Bukun Ismahasan Islituan (born 1956), also known as Lin Sheng-hsien (林聖賢) in Chinese, is a Taiwanese indigenous poet and writer from Isbukun Bunun. He was born in 1956 in the Maia community, Sanmin Township, Kaohsiung County (now Namasia District, Kaohsiung City). He has served as a junior high school teacher, the chairman of the Indigenous Peoples Cultural Foundation, and the president of the Bunun Cultural Development Association.

== Activities ==
In 1984, Bukun sought guidance from Pastor Chang Yu-fa (張裕發) on the Romanized version of the Bunun Bible, marking the beginning of his involvement in the study of the Bunun script. From 1987 onwards, he started organizing and documenting oral literature, annual rituals, shamanic culture, and proverbs, and engaged in ongoing dialogue and research with elders.
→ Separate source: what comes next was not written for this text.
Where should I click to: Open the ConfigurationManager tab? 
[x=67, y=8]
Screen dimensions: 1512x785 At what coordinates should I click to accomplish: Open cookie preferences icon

In 1989, he published the article "Malahtangia — The Pride of the Bunun." In 1996, he presented his first Bunun poem titled "Boundary of Hais." In 1998, he collaborated with Dahu Ismahasan and Li Wen-su (李文甦) on Walking through the Moon in Time and Space (走過時空的月亮). In 1999, he published the bilingual poetry collection Moonlight of Formosan Sugar Palm (山棕月影) in Bunun and Chinese. In 2009, he released the bilingual poetry collection Bukun Bilingual Poetry: Where the Sun Revolves (卜袞雙語詩集：太陽迴旋的地方).

Bukun writes his poetry in Bunun and then translates it into Chinese, characterizing his own works by their simultaneous presentation in Bunun and Chinese, showcasing the interaction between his people and the land, along with the unique cosmology and worldview of the Bunun people.